# Upgrade #3 on my tablesaw dust collection



## thegrgyle (Jan 11, 2011)

In the past i have made a few modifications to my table saw in this thread and this one as well... unfortunately i still wasn't satisfied with the dust collection. It contianed the dust quite well, but still didn’t remove most of it, and i was worried that if i didn't clean out the motor compartment of the residual built up sawdust on a regular basis, My laziness would impact the performance of the TS motor.

Then it dawned on me that i read somewhere online (perhaps, bill pentzs , theins website, or even on this forum) that true effective dust collection requires 2 types of dust collection... one that is Low Velocity High Volume (LVHV), and one that is HIgh Velocity Low Volume (HVLV). Most DC are the first LVHV, while shop vacs are the second HVLV. So... i decided to try to hook up my shop vac (with a mini cyclone separator on it) to my TS, to try to get rid of the dust at its source, right at the blade.

When I purchased my TS a long time ago, i also bought a DC cover that covers the blade, and that cover screwed onto the TS blade housing... after its installed, it formed a circular tube, that you could attach a hose to for DC. I originally tried just using this, I still got alot of sawdust under the TS, leading to my first previously mentioned upgrade. 









So i decided to drill a hole thru the sidewall of my TS enclosure, so that i can run a hose from my shop vac to hookup directly to the TS blade enclosure. A couple of PVC elbows helped make that connection.









Then I managed to put my shop vac with cyclone separator under my TS wing, and run the hose... 









Well, i must say, that when both, my DC and shop vac are running, it does a great job at collecting the sawdust that comes into the TS housing area. I still want to come up with a way to collect the dust that comes off the wood, over the top, as the blade is spinning, but i think that will be too much effort for now.

Obviously, I had to remove my motor from the back of the saw to take those inside pics...


----------

───

» **Job A**:
Answer these questions using the table saw dust collection post:
(i) Which two types of dust collection does the post say truly effective dust collection requires?
(ii) What helped make the connection between the shop vac hose and the blade enclosure?
(iii) Where was the shop vac with its cyclone separator placed?
» **Job B**:
In the table saw dust collection post, condense the paragraph beginning "Then it dawned on me" into a short bulleted list that keeps its main facts.
» **Job C**:
Write out everything in the table saw dust collection post from "Then I managed" down to "those inside pics...".

Records from a dataset
───

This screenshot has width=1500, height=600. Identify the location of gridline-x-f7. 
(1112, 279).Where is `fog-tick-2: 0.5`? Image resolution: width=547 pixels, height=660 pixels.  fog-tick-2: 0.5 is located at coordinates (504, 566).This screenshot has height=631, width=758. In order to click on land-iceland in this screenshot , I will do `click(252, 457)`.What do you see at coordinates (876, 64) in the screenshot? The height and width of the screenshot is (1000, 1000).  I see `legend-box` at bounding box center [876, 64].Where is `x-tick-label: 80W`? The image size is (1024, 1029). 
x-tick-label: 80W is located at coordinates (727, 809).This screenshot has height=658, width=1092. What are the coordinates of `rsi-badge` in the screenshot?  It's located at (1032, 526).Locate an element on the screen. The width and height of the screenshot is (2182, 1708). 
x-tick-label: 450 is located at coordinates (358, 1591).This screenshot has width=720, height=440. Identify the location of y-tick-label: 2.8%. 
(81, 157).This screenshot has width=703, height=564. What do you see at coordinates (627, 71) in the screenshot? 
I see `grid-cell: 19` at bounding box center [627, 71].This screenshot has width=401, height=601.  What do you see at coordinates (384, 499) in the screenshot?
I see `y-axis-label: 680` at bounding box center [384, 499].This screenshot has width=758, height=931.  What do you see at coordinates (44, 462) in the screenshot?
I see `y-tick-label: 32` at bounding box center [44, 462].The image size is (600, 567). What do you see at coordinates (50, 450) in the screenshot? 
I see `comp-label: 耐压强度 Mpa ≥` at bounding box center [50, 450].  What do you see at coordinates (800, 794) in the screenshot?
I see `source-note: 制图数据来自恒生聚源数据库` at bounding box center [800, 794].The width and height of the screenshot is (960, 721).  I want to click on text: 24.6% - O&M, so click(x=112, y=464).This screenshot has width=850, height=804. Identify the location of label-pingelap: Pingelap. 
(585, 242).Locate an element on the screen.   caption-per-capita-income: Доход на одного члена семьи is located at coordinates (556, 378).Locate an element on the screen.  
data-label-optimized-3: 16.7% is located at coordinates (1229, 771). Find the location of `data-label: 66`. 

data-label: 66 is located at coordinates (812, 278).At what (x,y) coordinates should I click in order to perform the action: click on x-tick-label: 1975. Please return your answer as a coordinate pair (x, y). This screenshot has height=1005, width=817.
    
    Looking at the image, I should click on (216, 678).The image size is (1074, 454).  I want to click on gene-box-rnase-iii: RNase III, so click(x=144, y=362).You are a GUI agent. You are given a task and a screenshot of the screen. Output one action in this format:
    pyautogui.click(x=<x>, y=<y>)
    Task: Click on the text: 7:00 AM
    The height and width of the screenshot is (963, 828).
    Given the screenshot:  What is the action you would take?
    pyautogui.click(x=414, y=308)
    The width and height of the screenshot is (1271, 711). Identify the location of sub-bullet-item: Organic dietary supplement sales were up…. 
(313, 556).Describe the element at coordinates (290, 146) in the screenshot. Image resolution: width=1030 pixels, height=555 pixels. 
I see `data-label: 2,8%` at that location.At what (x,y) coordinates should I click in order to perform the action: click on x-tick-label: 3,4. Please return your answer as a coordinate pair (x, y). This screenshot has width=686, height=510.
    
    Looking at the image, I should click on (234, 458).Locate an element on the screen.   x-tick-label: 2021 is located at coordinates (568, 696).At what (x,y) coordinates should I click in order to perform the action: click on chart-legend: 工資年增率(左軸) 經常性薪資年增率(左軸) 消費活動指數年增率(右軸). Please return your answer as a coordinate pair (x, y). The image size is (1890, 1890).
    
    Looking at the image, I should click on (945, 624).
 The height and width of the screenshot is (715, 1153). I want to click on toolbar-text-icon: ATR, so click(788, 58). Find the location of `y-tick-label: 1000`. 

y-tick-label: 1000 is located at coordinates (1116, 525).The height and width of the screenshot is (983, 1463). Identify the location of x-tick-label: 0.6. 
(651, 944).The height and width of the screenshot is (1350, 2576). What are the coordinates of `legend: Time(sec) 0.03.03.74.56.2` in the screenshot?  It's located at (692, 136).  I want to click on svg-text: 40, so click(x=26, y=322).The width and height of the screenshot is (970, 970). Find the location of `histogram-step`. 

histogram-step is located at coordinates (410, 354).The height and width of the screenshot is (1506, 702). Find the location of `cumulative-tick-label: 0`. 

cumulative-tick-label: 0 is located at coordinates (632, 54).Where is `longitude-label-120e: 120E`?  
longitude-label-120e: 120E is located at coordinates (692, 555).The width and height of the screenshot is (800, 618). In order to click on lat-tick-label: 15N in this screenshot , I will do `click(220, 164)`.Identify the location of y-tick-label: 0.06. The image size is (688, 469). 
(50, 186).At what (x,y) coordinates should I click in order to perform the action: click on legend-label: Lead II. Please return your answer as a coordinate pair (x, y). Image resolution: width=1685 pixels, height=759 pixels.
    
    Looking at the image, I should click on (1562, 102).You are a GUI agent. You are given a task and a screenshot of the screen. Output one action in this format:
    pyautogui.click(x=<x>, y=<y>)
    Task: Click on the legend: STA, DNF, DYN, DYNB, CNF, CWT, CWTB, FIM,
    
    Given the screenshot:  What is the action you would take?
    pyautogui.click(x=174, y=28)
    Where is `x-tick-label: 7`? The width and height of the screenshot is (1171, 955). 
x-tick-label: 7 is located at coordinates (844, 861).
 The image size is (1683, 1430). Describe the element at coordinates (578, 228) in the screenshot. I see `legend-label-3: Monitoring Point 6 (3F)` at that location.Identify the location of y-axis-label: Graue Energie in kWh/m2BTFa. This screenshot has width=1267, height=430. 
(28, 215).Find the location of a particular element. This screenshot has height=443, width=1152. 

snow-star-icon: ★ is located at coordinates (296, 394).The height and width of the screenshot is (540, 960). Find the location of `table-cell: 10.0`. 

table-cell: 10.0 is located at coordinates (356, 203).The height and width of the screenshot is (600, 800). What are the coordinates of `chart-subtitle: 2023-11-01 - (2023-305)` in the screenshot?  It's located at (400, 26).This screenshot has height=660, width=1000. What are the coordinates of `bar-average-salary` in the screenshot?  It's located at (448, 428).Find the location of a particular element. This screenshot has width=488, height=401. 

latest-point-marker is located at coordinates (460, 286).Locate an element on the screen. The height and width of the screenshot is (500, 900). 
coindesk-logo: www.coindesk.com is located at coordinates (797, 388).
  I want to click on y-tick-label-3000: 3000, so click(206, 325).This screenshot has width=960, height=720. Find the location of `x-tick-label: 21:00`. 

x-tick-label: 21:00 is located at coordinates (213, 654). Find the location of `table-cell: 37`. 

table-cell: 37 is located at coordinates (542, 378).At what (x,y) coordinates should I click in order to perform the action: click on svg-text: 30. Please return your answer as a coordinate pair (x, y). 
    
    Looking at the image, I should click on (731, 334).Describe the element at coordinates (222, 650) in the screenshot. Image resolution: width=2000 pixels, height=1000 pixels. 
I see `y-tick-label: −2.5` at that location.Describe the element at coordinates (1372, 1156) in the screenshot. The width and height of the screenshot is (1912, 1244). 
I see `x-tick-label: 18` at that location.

───

» **Answer section A**:
(i) Low Velocity High Volume (LVHV) and High Velocity Low Volume (HVLV).
(ii) A couple of PVC elbows.
(iii) Under the table saw wing.

» **Answer section B**:
- Effective dust collection requires two types: Low Velocity High Volume (LVHV) and High Velocity Low Volume (HVLV).
- Most dust collectors are LVHV; shop vacs are HVLV.
- The plan was to connect a shop vac with a mini cyclone separator to the table saw to remove dust at its source, right at the blade.

» **Answer section C**:
Then I managed to put my shop vac with cyclone separator under my TS wing, and run the hose... 









Well, i must say, that when both, my DC and shop vac are running, it does a great job at collecting the sawdust that comes into the TS housing area. I still want to come up with a way to collect the dust that comes off the wood, over the top, as the blade is spinning, but i think that will be too much effort for now.

Obviously, I had to remove my motor from the back of the saw to take those inside pics...